Un hymne pour les sinistrés de la Garonne
« La Garonne est sortie de son lit… » Ces mots ouvrent une chanson poignante partagée sur les réseaux sociaux par les habitants de Couthures-sur-Garonne, ce 18 février. L'auteur, Jordan Penilla, 37 ans, ancien membre des Sauveteurs de Couthures-sur-Garonne de 2017 à 2021, a composé cet hymne en hommage à sa communauté touchée par les crues récentes.
Une création née de l'urgence et de la solidarité
Jordan Penilla explique son geste : « Cette fois, j'ai choisi d'évacuer vers Seyches pour ma fille de 4 ans. Avant de partir, nous avons monté les meubles. Mon studio d'enregistrement est à l'étage. J'ai fait cette chanson pour ceux qui restent, je me tenais au courant de l'avancée de l'eau, ça me peinait profondément. » Il souligne également la solidarité qui s'est manifestée : « Il y avait des liens, certains se sont renforcés ; d'autres se sont créés dans l'adversité. »

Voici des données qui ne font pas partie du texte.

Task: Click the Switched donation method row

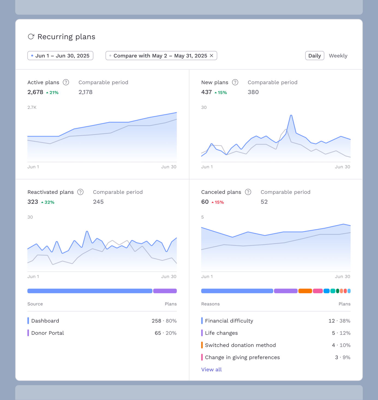Action: click(x=275, y=345)
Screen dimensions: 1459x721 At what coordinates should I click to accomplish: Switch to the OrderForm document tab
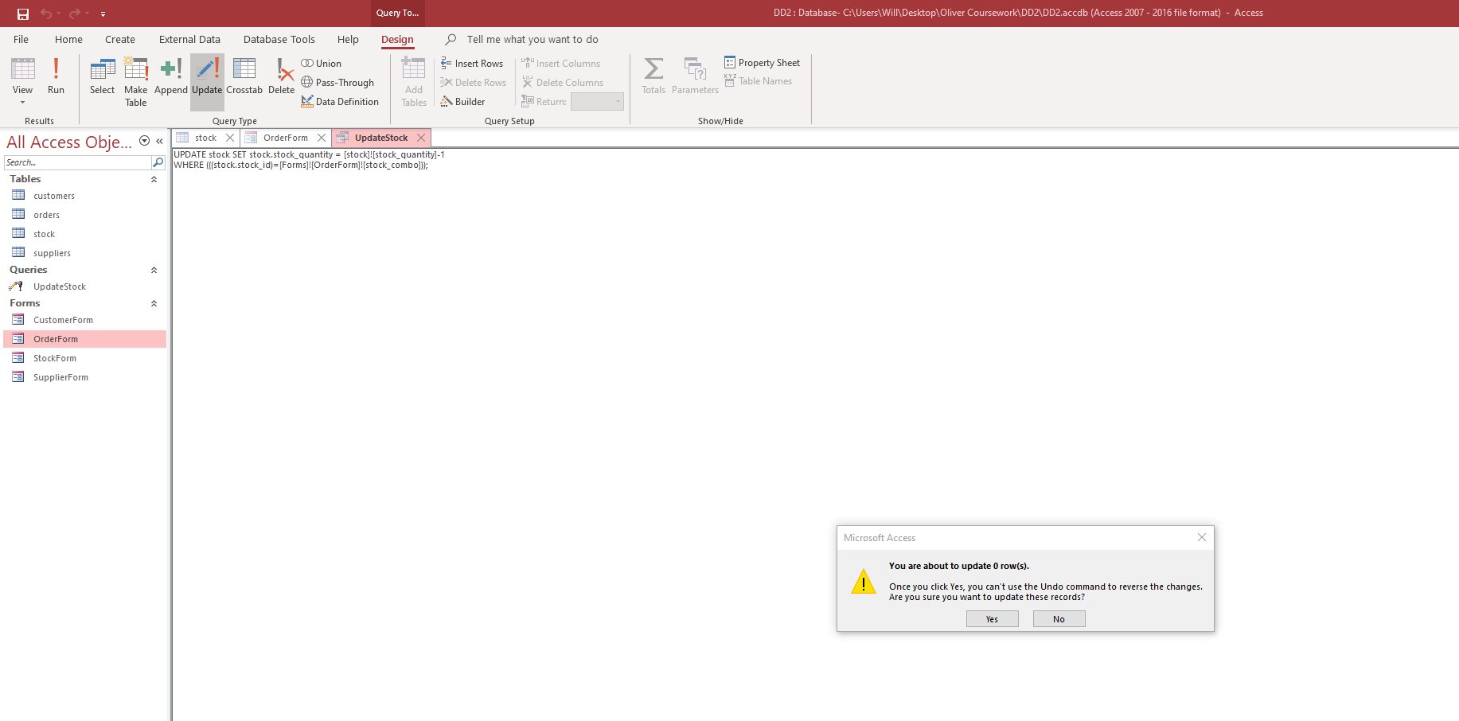[286, 138]
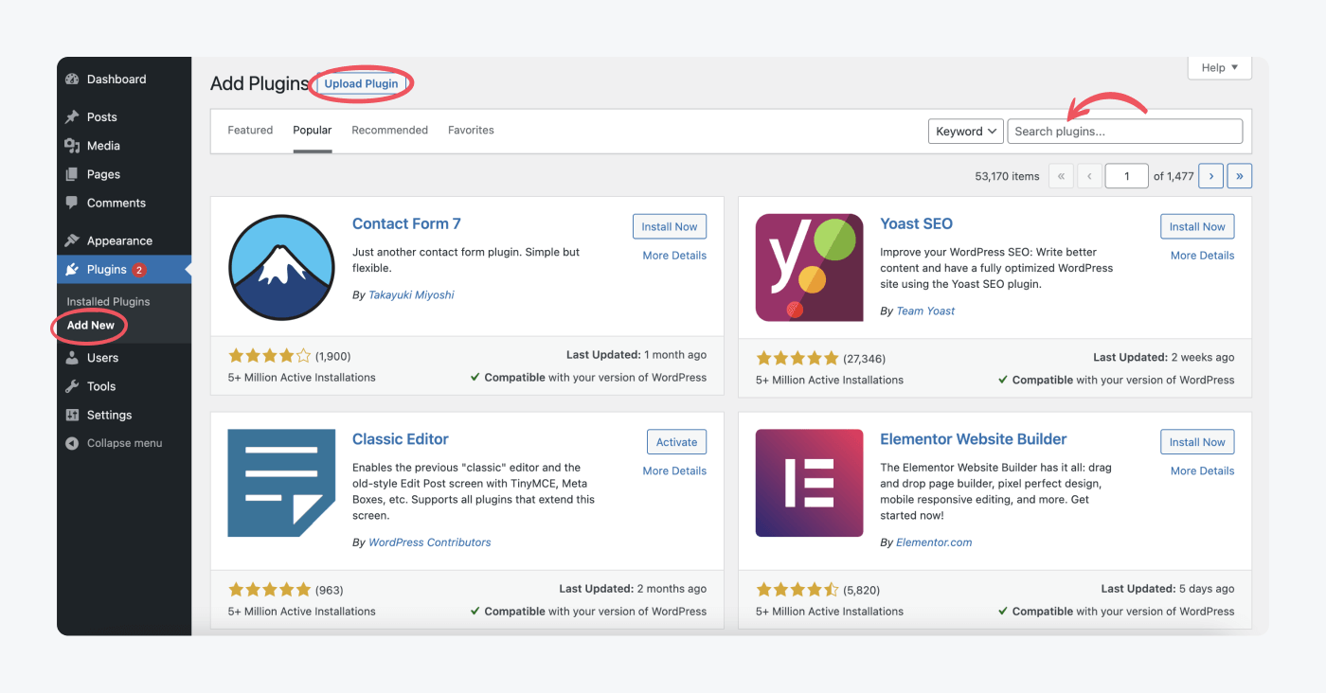This screenshot has width=1326, height=693.
Task: Select the Posts icon in sidebar
Action: click(x=74, y=116)
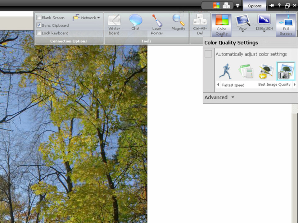
Task: Open the Network dropdown
Action: coord(87,18)
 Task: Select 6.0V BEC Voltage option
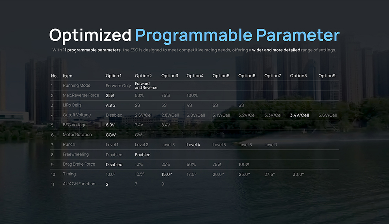[x=110, y=125]
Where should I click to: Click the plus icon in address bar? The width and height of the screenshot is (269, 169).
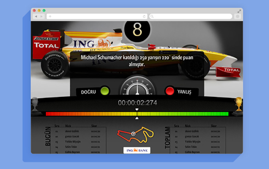[x=50, y=16]
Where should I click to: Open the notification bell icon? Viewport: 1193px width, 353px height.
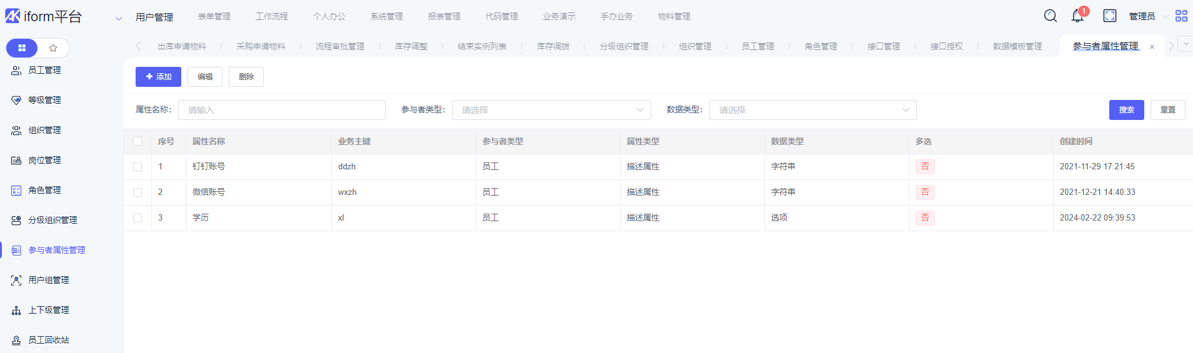click(1077, 16)
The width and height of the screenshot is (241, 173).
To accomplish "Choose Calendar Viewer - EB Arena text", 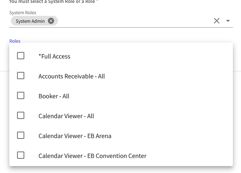I will pos(75,136).
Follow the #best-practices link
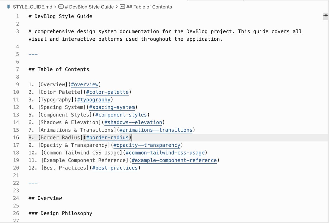 tap(115, 168)
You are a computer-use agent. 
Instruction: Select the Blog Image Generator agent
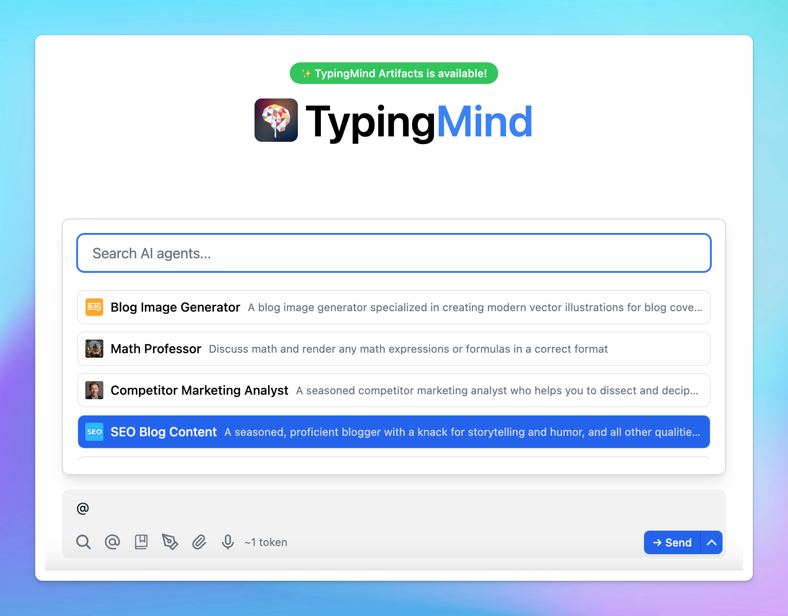394,307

Membre du groupe WhatsApp « Les Inondés », qui compte une centaine de participants, il a collecté les vidéos de la crue envoyées par chacun et en a réalisé un film en une heure, malgré l'absence de son matériel habituel. « Avec l'ordinateur et le logiciel, j'ai monté les images rapidement. La maison qu'on voit vers la fin, c'est la mienne », confie-t-il.
L'IA au service de l'émotion
Auteur-compositeur, Jordan Penilla a écrit les paroles lui-même. Pour la musique, il a dû s'adapter : « Je ne suis pas très IA, l'ironie c'est que j'en ai eu besoin ! Je voulais vraiment faire quelque chose pour illustrer ce qu'il se passe, alors j'ai généré la mélodie avec l'intelligence artificielle en deux heures. J'aurais préféré la faire à la voix ou à la guitare, mais les circonstances m'ont poussé à innover. »

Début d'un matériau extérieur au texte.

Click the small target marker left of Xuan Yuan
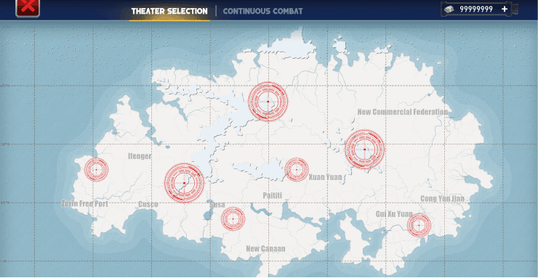538x278 pixels. tap(297, 169)
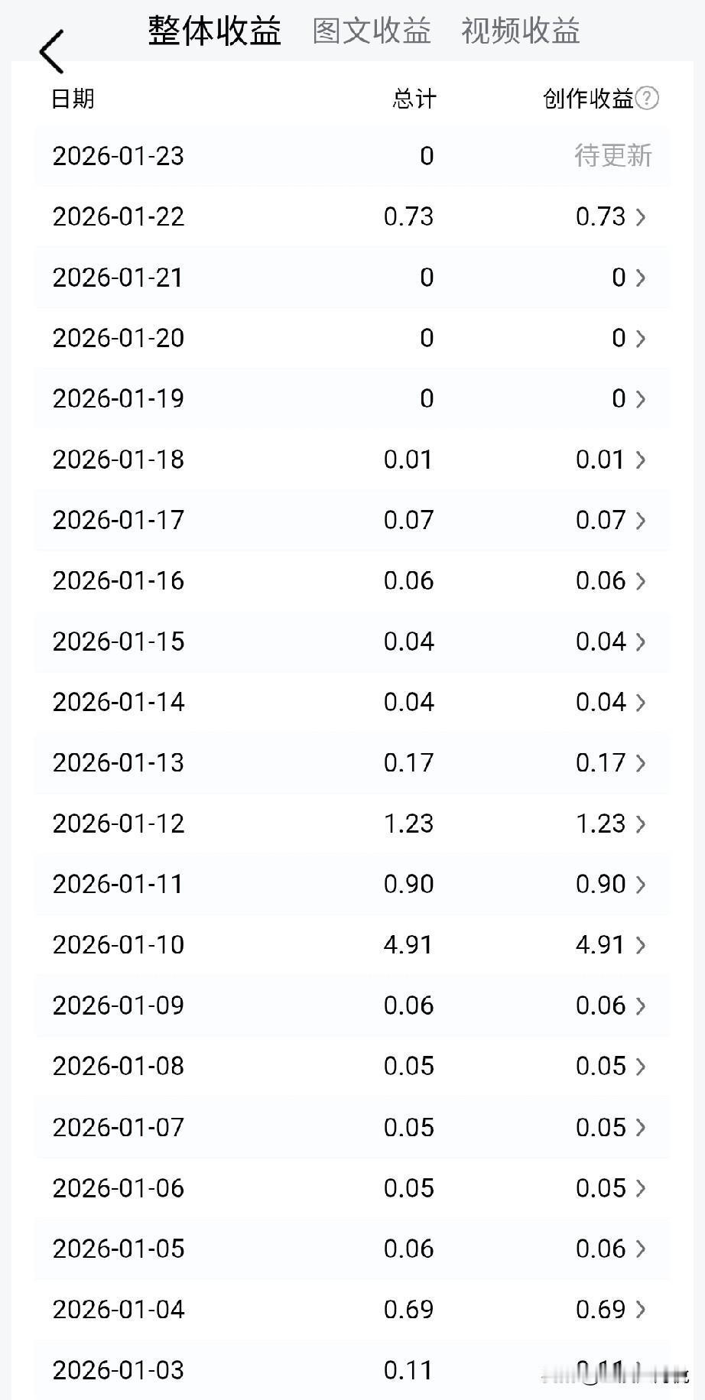The height and width of the screenshot is (1400, 705).
Task: Click the 创作收益 column header
Action: tap(588, 99)
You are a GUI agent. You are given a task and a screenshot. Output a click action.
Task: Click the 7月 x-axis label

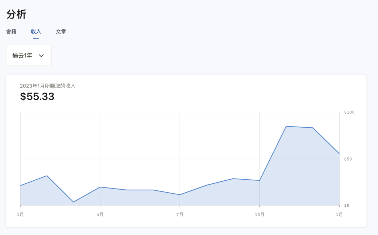pyautogui.click(x=180, y=214)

Ce morceau, qu'il destine à son village d'irréductibles habitués aux caprices de la Garonne, est sans droit d'auteur et sans titre pour l'instant. Il souhaite que « Les Inondés » choisissent eux-mêmes le nom, et envisage peut-être d'en faire un mini-clip à l'avenir.

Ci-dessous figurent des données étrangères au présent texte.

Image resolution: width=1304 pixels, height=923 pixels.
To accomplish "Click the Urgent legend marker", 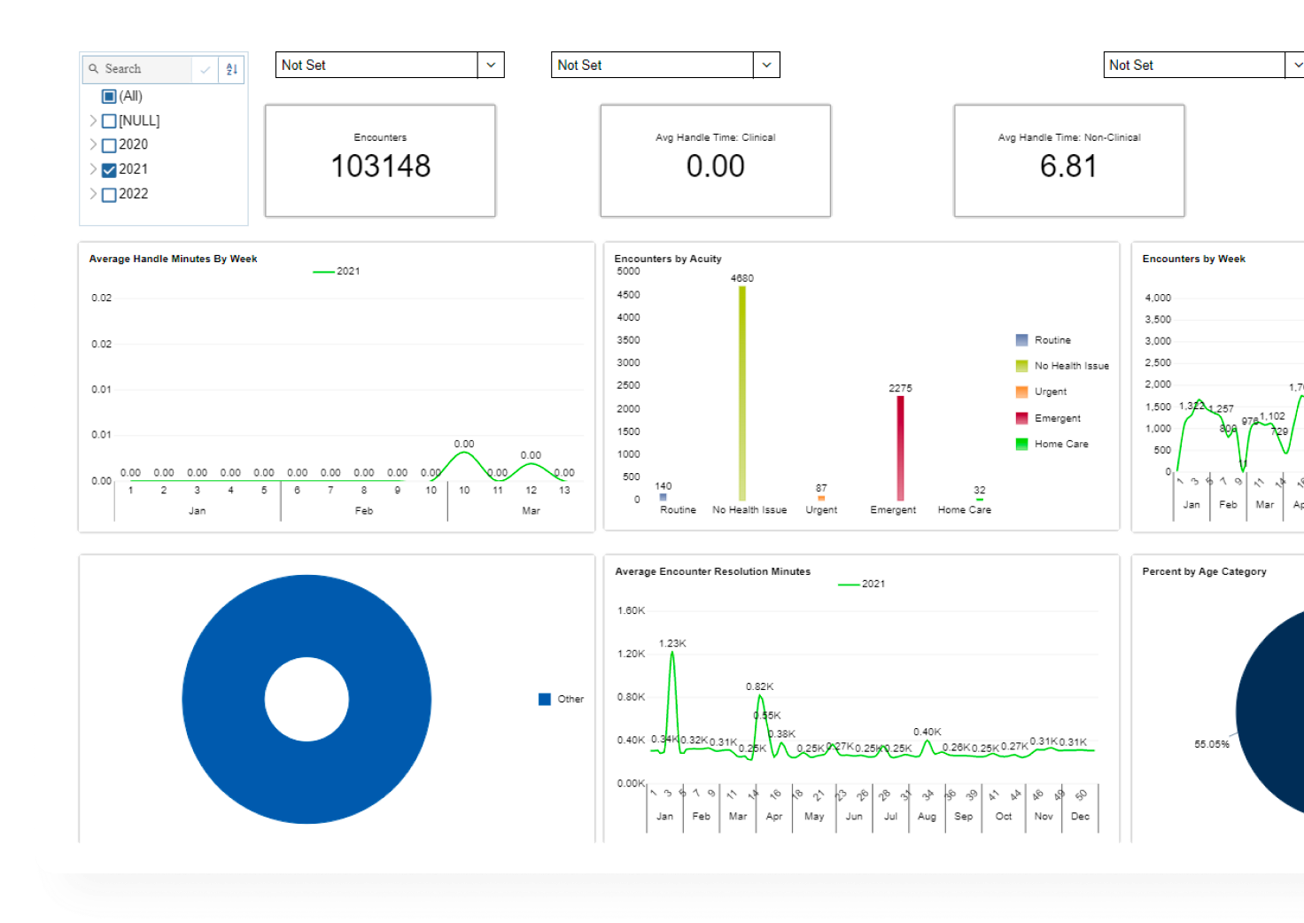I will 1022,391.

Un hommage aux acteurs de la crise
La chanson est dédiée aux sinistrés, aux Sauveteurs, à la mairie, aux pompiers, aux gendarmes, à Enedis et même à la Garonne elle-même. Jordan Penilla partage son ressenti : « Les gens qui ont dû quitter les lieux stressent d'une manière différente de ceux qui restent : on se demande si on n'aurait pas mieux fait de rester, car sur place on peut arranger, surélever, agir. »
Il a pu constater les dégâts en traversant les zones inondées avec des waders, accompagné du maire Michel. « J'attends la baisse des eaux pour aller nettoyer : une partie a déjà séché, ce sera plus difficile à enlever », ajoute-t-il, montrant ainsi son engagement continu envers sa communauté.